▶ [The records]
★ ★ ★ ★ ★

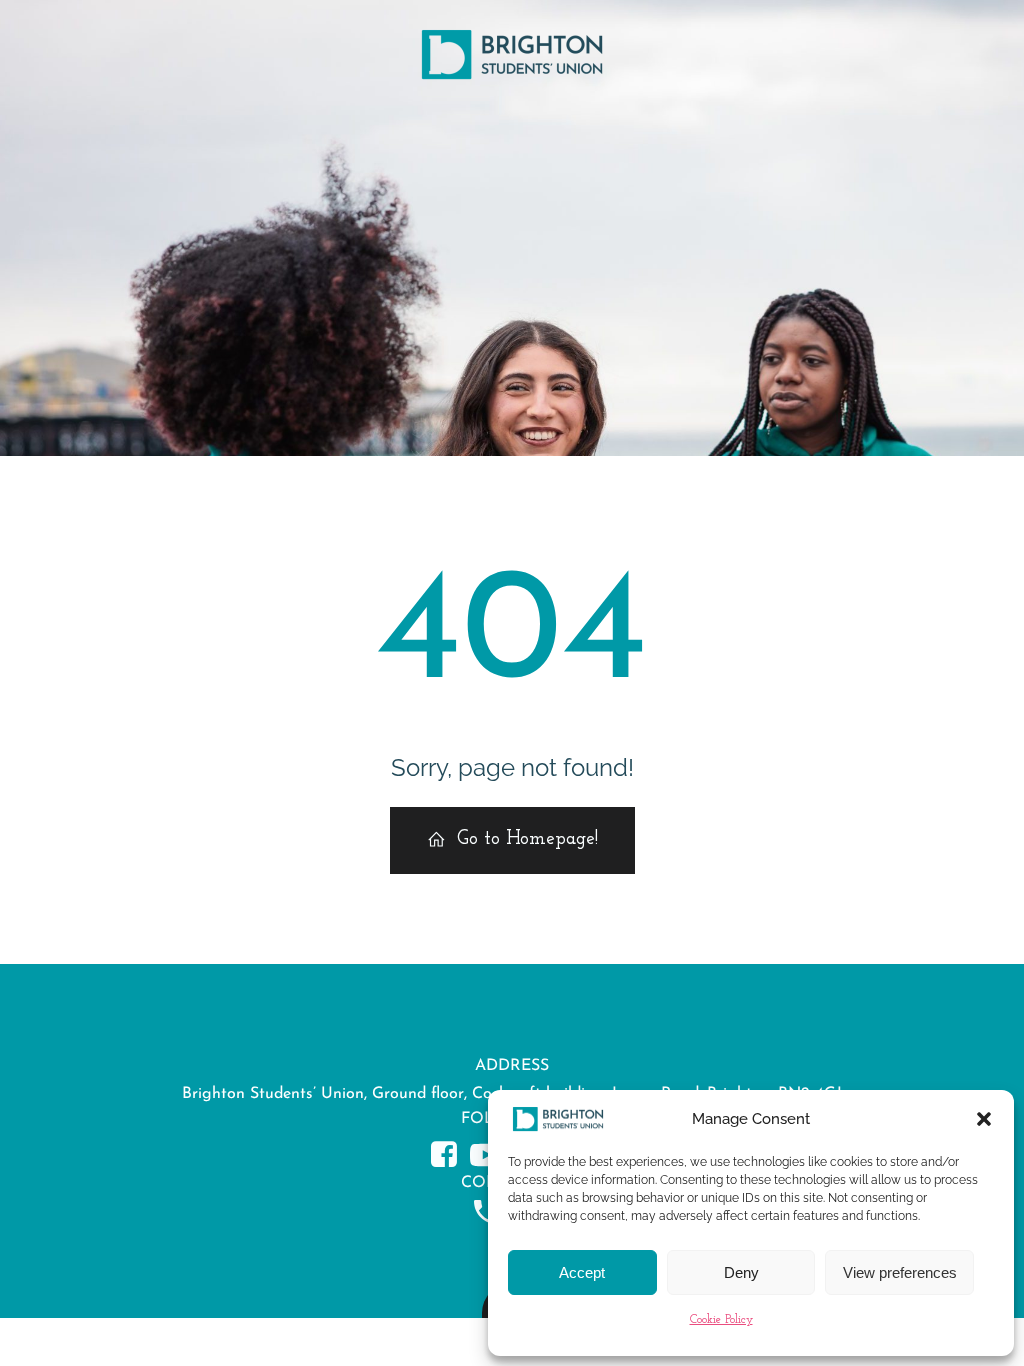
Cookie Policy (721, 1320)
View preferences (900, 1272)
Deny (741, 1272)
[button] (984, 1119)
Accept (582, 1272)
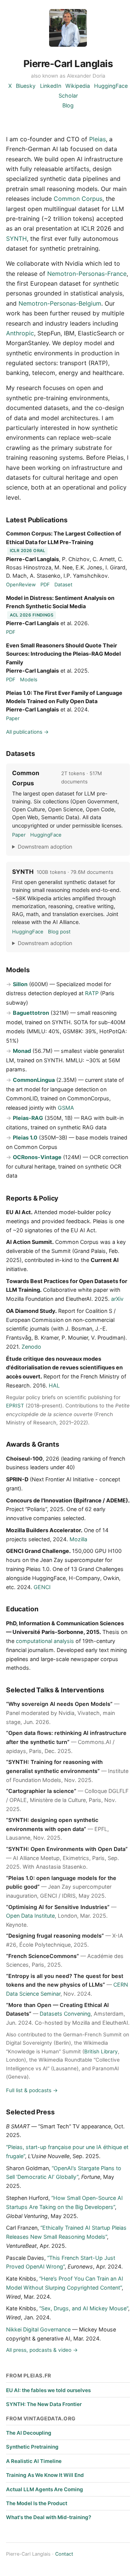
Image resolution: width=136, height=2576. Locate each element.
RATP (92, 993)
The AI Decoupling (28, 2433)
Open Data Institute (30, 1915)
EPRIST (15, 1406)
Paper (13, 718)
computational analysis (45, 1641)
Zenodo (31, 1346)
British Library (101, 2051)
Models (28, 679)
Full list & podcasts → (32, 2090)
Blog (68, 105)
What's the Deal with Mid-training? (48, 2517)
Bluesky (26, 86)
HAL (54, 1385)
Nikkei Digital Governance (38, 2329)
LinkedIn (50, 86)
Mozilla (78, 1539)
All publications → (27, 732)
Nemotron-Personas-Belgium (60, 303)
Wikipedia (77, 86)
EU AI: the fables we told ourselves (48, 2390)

★ ★ ★ ★ ★

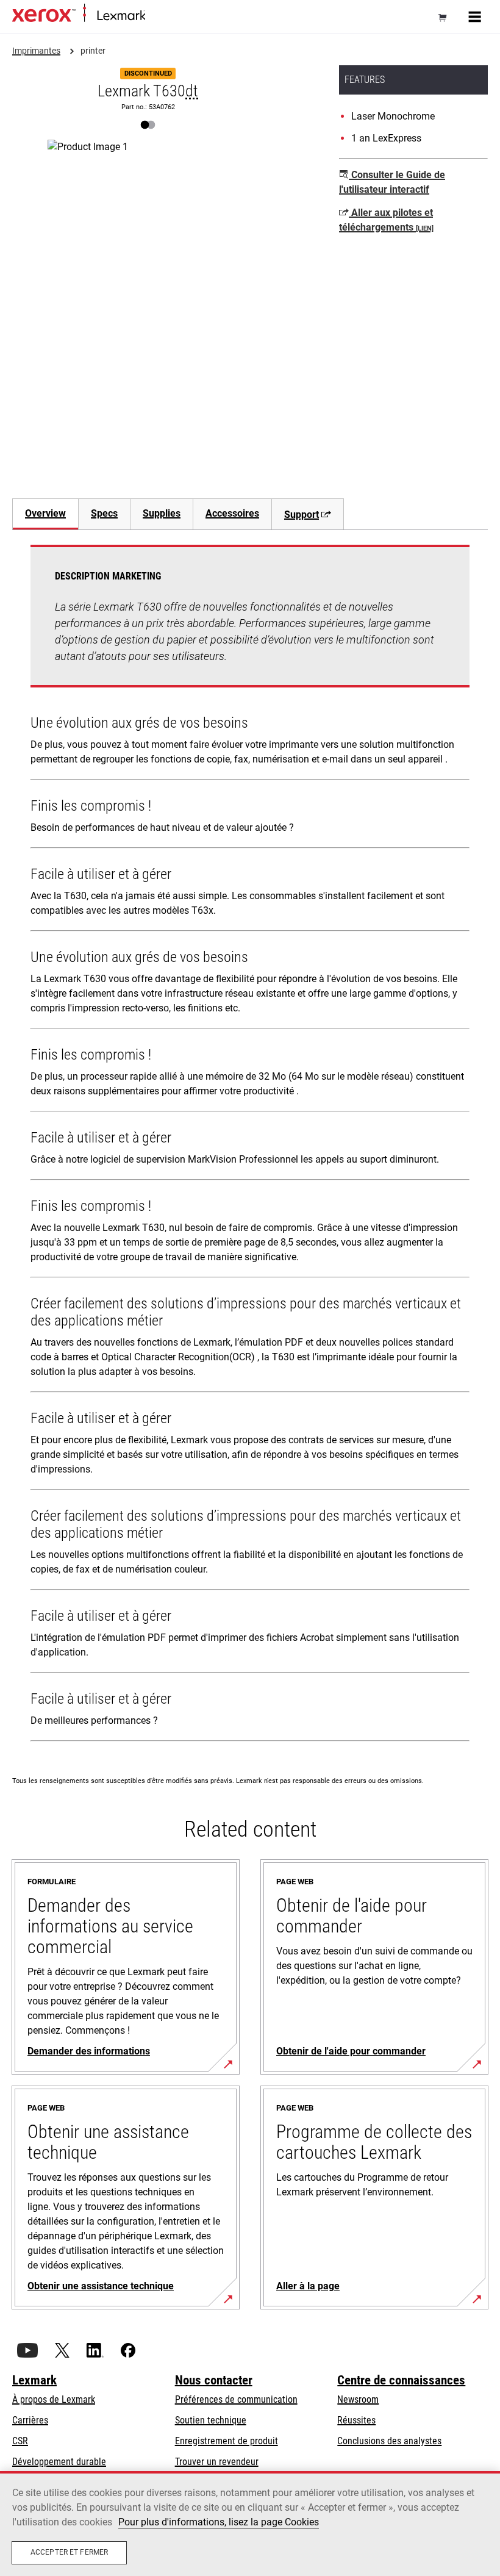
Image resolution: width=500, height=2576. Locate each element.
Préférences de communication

★ ★ ★ ★ ★

▶ [Brief] Going down the listing above, begin printing at the line with "Image resolution: width=136, height=2576." and finish with the line with "EU AI: the fables", exactly as they appear.

▶ [Completed task]
Image resolution: width=136, height=2576. Locate each element.
RATP (92, 993)
The AI Decoupling (28, 2433)
Open Data Institute (30, 1915)
EPRIST (15, 1406)
Paper (13, 718)
computational analysis (45, 1641)
Zenodo (31, 1346)
British Library (101, 2051)
Models (28, 679)
Full list & podcasts → (32, 2090)
Blog (68, 105)
What's the Deal with Mid-training? (48, 2517)
Bluesky (26, 86)
HAL (54, 1385)
Nikkei Digital Governance (38, 2329)
LinkedIn (50, 86)
Mozilla (78, 1539)
All publications → (27, 732)
Nemotron-Personas-Belgium (60, 303)
Wikipedia (77, 86)
EU AI: the fables we told ourselves (48, 2390)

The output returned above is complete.